The Calling of St. Matthew [Hendrick ter Brugghen, 1620]

The doctrine of vocation, emerging from Martin Luther’s theological genius and taken up by the other Reformers (and handed down to us today) has functioned to bring about the sanctification of ordinary life as Charles Taylor as others have rightfully noticed.[1] Where there was once a hierarchy in which churchly vocations (e.g., monks, priests) were elevated above bakers and cobblers, after the Reformation innovation that understood God to be at work through all people to care for his creation, suddenly every mode of life was perceived anew. The hierarchy was no more. Those who milked cows and farmed fields and brewed beer were no less important (theologically) than the princes and the priests. All callings were given by God. Thus, every human being served the living God in an equally important capacity.

We might understand this “leveling” or diminishment of elitism as a shift in capital. The idea of “capital” I borrow from Pierre Bourdieu. He uses the term “capital” in various ways (symbolic, cultural, economic) and they are each inextricably related and interchangeable (social and cultural are most easily changed into economic).[2] Specifically, the revolution caused by the emergence of the doctrine of vocation in the reformation churches produced a new framework for imagining “callings.” One’s life’s work was given value not according to some pre-established religious hierarchy or sacred and mundane orders. Rather, every order of labor was now sacred. Furthermore, Luther clearly pointed out that there were various estates or realms in which humans had callings and that each served in them simultaneously.[3] That is, even orders that were not strictly of the economic realm, but still oriented toward service, were sacred. Thus, being a son or daughter, a mother or father, or simply a citizen of the realm was a vocation—those as much as being a prince, a priest, or a monk; a cobbler, baker, student, farmer, or a mason. Furthermore, every person occupied more than one of these vocations or stations (a distinction Luther used concerning Christians or non-Christians respectively) at the same time.

The shift in capital occurred on the cultural register. Bourdieu describes cultural capital as having 3 states: embodied, objective, and institutionalized. Institutionalized capital is that kind which is given by institutions, such as degrees (like PhDs). Objective capital is that which material objects have, such as paintings or complex machines which can produce things. Embodied capital is what we’re interested in here. Embodied capital, according to Bourdieu, has to do with our talents and skills, but also with our knowledge. It’s about what we know and what we can do. Theologically, the reformation doctrine of vocation relativized any sense of elitism about such things. In other words, cultural capital didn’t matter. Whether one was a priest in the sacred order with training (and some didn’t have any…yet their “position” still mattered in the former hierarchy) or was a cobbler with immense “skill” but was still consider of the mundane order, after the doctrine of vocation, such differences no longer held.

□ □ □ □ □

_Direction 1:_
Decide whether each statement agrees with the passage on the doctrine of vocation, answering yes or no and quoting the deciding words of the passage. (a) Bourdieu assigns cultural capital three states: embodied, objective, and institutionalized. (b) The shift in capital took place on the economic register. (c) Paintings are given as an example of institutionalized capital.

(Item position entries)

□ □ □ □ □

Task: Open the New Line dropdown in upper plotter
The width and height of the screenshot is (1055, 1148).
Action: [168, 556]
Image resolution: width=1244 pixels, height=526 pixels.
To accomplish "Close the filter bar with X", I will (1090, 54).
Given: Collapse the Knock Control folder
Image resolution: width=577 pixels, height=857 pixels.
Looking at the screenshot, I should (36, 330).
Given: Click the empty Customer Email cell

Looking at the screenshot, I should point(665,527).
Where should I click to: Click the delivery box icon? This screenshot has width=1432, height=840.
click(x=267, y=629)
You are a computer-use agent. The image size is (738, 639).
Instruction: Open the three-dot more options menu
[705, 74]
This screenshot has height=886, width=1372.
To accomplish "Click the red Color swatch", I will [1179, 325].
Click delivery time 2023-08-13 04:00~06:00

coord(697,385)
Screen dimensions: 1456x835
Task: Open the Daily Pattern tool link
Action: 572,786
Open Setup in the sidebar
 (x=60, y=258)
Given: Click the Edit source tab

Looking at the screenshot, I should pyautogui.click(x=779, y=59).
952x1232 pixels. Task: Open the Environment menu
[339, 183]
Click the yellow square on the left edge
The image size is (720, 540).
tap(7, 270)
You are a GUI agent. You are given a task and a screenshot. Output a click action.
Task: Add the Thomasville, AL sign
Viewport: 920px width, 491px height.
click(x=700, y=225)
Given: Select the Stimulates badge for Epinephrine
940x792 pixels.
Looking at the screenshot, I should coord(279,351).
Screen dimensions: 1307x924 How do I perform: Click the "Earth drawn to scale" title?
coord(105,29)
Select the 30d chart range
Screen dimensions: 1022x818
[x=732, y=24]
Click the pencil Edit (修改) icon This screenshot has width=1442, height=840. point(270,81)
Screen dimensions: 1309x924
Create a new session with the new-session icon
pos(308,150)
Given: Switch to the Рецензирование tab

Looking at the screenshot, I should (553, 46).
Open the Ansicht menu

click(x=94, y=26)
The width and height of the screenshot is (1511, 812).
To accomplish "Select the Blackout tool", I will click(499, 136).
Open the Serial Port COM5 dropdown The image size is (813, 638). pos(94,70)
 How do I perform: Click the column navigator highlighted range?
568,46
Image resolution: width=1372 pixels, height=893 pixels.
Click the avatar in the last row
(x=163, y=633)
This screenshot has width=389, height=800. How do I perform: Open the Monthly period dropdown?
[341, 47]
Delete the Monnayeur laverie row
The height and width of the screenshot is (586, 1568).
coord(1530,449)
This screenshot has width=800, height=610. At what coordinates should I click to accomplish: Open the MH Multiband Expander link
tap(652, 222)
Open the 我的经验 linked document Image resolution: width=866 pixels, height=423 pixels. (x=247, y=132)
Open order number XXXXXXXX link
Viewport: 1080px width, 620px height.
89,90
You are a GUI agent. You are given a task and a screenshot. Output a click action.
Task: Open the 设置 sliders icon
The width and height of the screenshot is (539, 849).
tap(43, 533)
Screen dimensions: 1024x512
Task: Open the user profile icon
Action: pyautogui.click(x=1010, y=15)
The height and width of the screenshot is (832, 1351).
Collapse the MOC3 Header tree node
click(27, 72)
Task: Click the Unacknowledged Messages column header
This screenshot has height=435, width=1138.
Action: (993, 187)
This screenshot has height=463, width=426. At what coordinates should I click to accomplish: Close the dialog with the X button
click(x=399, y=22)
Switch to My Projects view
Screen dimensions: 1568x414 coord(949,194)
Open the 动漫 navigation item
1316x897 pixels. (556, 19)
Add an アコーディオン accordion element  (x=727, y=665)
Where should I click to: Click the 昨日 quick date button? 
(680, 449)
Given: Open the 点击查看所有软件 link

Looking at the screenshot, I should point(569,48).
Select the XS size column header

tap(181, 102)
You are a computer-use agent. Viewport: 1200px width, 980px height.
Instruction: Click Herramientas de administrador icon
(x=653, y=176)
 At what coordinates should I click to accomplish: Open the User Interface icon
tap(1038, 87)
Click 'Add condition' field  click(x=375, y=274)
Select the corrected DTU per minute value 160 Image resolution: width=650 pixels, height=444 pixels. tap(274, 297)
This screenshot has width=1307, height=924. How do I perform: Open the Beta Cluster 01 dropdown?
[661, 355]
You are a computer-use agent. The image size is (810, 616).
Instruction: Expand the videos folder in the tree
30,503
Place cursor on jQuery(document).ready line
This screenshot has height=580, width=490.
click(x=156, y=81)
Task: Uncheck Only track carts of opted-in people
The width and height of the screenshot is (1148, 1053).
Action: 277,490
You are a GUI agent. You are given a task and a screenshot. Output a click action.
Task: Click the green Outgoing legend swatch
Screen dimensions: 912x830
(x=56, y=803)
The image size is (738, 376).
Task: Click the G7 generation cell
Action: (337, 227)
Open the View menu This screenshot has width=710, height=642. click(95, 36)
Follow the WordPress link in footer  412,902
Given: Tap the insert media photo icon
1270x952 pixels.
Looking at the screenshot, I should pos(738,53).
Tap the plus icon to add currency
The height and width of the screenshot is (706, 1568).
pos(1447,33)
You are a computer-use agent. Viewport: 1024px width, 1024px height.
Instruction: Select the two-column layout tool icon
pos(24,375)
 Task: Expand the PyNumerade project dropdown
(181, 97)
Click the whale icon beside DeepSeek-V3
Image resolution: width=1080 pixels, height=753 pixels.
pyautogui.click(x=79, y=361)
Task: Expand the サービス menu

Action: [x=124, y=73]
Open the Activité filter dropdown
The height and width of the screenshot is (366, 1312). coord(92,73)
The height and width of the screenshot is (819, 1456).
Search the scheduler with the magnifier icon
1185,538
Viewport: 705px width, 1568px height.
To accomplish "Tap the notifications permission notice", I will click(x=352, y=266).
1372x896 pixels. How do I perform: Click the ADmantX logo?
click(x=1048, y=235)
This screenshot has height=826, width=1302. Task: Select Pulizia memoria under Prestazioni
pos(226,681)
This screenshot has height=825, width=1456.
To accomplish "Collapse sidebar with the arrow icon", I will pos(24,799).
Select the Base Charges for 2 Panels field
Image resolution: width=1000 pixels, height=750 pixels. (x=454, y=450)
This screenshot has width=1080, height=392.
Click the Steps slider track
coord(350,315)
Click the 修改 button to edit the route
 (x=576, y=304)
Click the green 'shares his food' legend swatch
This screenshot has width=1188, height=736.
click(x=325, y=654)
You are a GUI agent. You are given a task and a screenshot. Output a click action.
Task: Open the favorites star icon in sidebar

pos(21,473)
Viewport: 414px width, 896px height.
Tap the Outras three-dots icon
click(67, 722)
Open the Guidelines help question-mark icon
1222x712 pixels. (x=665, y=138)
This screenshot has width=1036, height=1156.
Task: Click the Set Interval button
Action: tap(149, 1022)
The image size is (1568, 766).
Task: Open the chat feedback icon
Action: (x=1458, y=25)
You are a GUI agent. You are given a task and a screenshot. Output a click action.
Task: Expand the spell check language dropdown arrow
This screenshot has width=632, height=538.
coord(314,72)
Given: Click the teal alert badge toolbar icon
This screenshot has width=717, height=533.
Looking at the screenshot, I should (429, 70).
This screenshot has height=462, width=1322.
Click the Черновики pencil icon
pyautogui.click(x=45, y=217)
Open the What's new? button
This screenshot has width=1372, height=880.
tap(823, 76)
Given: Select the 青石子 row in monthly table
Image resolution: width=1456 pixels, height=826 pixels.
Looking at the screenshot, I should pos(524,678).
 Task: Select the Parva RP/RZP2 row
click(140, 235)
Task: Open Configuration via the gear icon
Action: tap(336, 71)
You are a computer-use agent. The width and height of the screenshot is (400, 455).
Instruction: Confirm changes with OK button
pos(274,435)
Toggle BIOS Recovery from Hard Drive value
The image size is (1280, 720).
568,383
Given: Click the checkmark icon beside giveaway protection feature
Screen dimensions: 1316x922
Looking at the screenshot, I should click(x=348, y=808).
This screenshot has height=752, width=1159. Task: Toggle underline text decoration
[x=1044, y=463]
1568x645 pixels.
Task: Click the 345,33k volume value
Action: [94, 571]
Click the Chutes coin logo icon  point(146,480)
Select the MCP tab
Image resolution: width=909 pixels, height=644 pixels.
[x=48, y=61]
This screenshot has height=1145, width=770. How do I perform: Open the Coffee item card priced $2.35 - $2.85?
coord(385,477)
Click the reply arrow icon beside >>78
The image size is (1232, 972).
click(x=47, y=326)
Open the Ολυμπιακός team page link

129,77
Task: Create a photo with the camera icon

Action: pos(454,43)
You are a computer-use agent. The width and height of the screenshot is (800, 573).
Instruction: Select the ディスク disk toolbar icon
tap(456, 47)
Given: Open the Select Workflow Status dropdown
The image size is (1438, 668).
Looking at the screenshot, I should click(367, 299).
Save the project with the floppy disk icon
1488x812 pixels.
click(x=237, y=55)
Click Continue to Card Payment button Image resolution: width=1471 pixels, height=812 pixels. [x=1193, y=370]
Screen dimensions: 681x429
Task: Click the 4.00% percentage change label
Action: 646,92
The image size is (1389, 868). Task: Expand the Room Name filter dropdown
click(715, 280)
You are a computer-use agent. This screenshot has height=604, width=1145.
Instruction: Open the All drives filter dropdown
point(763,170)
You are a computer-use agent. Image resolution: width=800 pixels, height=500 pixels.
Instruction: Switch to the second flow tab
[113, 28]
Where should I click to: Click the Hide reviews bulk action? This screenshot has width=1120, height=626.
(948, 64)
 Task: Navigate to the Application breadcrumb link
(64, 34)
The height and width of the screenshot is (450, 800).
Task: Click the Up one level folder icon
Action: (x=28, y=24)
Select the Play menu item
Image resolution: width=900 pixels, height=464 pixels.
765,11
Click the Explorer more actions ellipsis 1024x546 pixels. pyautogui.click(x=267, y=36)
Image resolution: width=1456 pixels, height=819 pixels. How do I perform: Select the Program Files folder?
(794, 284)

□ □ □ □ □

_Direction 2:_
In the records, reproduce word for word the lines from the line holding "Given: Select the Stimulates" through the line holding "tap(652, 222)", both included.

_Complete answer 1:_
(a) Yes: "Bourdieu describes cultural capital as having 3 states: embodied, objective, and institutionalized."
(b) No: "The shift in capital occurred on the cultural register."
(c) No: "Objective capital is that which material objects have, such as paintings or complex machines which can produce things."

_Complete answer 2:_
Given: Select the Stimulates badge for Epinephrine
940x792 pixels.
Looking at the screenshot, I should coord(279,351).
Screen dimensions: 1307x924 How do I perform: Click the "Earth drawn to scale" title?
coord(105,29)
Select the 30d chart range
Screen dimensions: 1022x818
[x=732, y=24]
Click the pencil Edit (修改) icon This screenshot has width=1442, height=840. point(270,81)
Screen dimensions: 1309x924
Create a new session with the new-session icon
pos(308,150)
Given: Switch to the Рецензирование tab

Looking at the screenshot, I should (553, 46).
Open the Ansicht menu

click(x=94, y=26)
The width and height of the screenshot is (1511, 812).
To accomplish "Select the Blackout tool", I will click(499, 136).
Open the Serial Port COM5 dropdown The image size is (813, 638). pos(94,70)
 How do I perform: Click the column navigator highlighted range?
568,46
Image resolution: width=1372 pixels, height=893 pixels.
Click the avatar in the last row
(x=163, y=633)
This screenshot has width=389, height=800. How do I perform: Open the Monthly period dropdown?
[341, 47]
Delete the Monnayeur laverie row
The height and width of the screenshot is (586, 1568).
coord(1530,449)
This screenshot has width=800, height=610. At what coordinates should I click to accomplish: Open the MH Multiband Expander link
tap(652, 222)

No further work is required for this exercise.